About this exercise >> Return each record shown beneath, word for word.

Data for the task >>
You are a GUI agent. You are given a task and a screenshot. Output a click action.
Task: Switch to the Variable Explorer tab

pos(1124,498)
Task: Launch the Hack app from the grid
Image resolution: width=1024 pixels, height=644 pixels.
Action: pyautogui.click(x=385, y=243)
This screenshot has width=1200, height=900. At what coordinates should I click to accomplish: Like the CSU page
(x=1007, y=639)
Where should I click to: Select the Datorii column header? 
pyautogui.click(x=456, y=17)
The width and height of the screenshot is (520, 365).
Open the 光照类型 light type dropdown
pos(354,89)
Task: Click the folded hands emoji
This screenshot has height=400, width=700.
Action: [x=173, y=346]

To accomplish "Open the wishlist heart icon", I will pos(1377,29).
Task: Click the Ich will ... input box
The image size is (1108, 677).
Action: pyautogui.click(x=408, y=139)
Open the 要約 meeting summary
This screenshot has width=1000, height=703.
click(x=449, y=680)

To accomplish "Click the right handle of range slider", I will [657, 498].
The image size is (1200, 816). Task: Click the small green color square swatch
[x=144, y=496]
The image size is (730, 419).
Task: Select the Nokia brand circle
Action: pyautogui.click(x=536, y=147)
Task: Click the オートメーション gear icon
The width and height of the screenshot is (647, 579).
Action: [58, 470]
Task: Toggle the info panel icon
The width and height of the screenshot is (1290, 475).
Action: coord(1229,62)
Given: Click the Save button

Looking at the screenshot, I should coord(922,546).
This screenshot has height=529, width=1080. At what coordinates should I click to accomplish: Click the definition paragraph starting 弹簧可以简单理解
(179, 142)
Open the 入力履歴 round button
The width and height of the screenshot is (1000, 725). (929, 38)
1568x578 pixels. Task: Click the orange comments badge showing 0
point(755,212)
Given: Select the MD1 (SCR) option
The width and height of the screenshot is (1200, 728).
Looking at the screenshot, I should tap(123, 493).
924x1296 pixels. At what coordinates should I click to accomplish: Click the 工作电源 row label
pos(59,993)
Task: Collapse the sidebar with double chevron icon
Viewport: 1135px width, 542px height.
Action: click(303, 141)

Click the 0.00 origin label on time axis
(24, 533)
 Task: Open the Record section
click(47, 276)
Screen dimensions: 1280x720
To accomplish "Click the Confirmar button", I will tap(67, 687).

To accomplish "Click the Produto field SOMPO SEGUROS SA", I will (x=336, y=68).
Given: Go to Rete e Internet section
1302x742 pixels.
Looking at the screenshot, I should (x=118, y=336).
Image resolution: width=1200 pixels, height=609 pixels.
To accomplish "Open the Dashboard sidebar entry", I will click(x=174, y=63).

Reply to the task >>
You are a GUI agent. You are given a task and a screenshot. Output a click action.
Task: Switch to the Variable Explorer tab

pos(1124,498)
Task: Launch the Hack app from the grid
Image resolution: width=1024 pixels, height=644 pixels.
Action: pyautogui.click(x=385, y=243)
This screenshot has width=1200, height=900. At what coordinates should I click to accomplish: Like the CSU page
(x=1007, y=639)
Where should I click to: Select the Datorii column header? 
pyautogui.click(x=456, y=17)
The width and height of the screenshot is (520, 365).
Open the 光照类型 light type dropdown
pos(354,89)
Task: Click the folded hands emoji
This screenshot has height=400, width=700.
Action: [x=173, y=346]

To accomplish "Open the wishlist heart icon", I will pos(1377,29).
Task: Click the Ich will ... input box
The image size is (1108, 677).
Action: pyautogui.click(x=408, y=139)
Open the 要約 meeting summary
This screenshot has width=1000, height=703.
click(x=449, y=680)

To accomplish "Click the right handle of range slider", I will [657, 498].
The image size is (1200, 816). Task: Click the small green color square swatch
[x=144, y=496]
The image size is (730, 419).
Task: Select the Nokia brand circle
Action: pyautogui.click(x=536, y=147)
Task: Click the オートメーション gear icon
The width and height of the screenshot is (647, 579).
Action: [58, 470]
Task: Toggle the info panel icon
The width and height of the screenshot is (1290, 475).
Action: coord(1229,62)
Given: Click the Save button

Looking at the screenshot, I should coord(922,546).
This screenshot has height=529, width=1080. At what coordinates should I click to accomplish: Click the definition paragraph starting 弹簧可以简单理解
(179, 142)
Open the 入力履歴 round button
The width and height of the screenshot is (1000, 725). (929, 38)
1568x578 pixels. Task: Click the orange comments badge showing 0
point(755,212)
Given: Select the MD1 (SCR) option
The width and height of the screenshot is (1200, 728).
Looking at the screenshot, I should tap(123, 493).
924x1296 pixels. At what coordinates should I click to accomplish: Click the 工作电源 row label
pos(59,993)
Task: Collapse the sidebar with double chevron icon
Viewport: 1135px width, 542px height.
Action: click(303, 141)

Click the 0.00 origin label on time axis
(24, 533)
 Task: Open the Record section
click(47, 276)
Screen dimensions: 1280x720
To accomplish "Click the Confirmar button", I will tap(67, 687).

To accomplish "Click the Produto field SOMPO SEGUROS SA", I will (x=336, y=68).
Given: Go to Rete e Internet section
1302x742 pixels.
Looking at the screenshot, I should (x=118, y=336).
Image resolution: width=1200 pixels, height=609 pixels.
To accomplish "Open the Dashboard sidebar entry", I will click(x=174, y=63).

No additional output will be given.